[The data]:
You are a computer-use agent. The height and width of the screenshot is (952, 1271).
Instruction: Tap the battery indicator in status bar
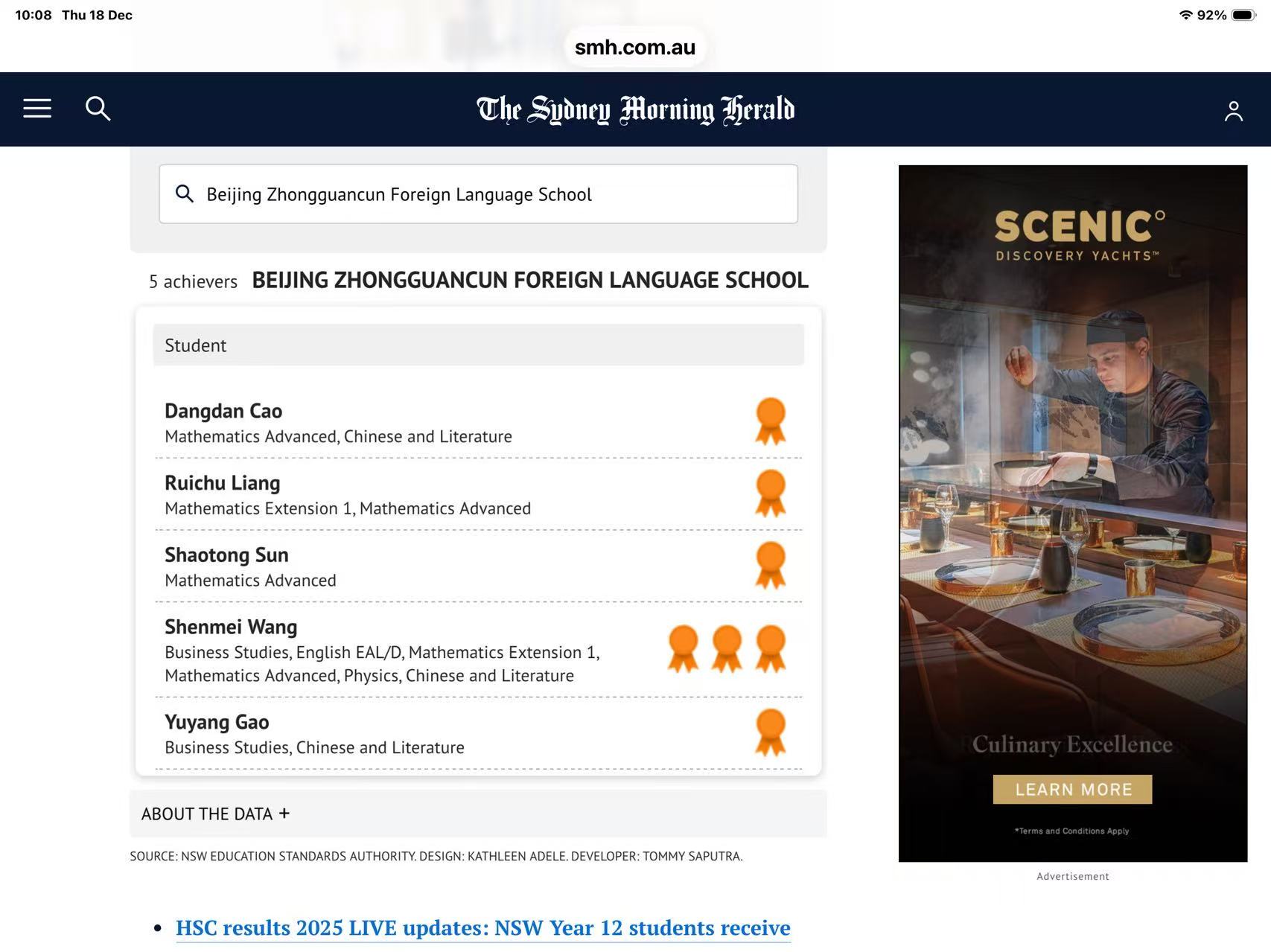tap(1242, 15)
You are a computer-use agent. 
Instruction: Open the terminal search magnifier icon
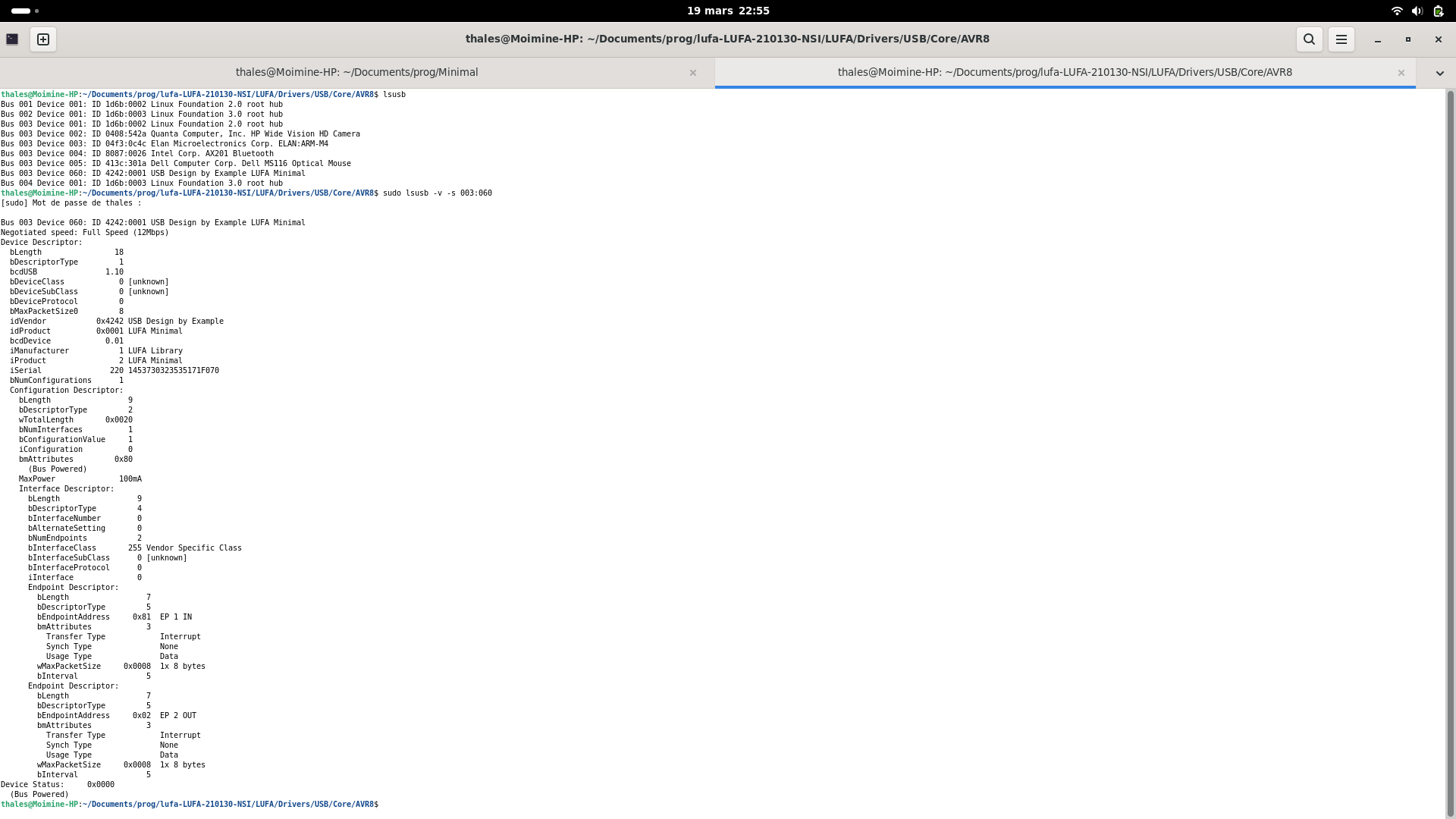[1309, 39]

[What needs to be done]: Reproduce the listing above from the line that contains "Instruction: Open the" through its final line, exactly and with nothing added. Omit the images.

[Finished exercise]:
Instruction: Open the terminal search magnifier icon
[1309, 39]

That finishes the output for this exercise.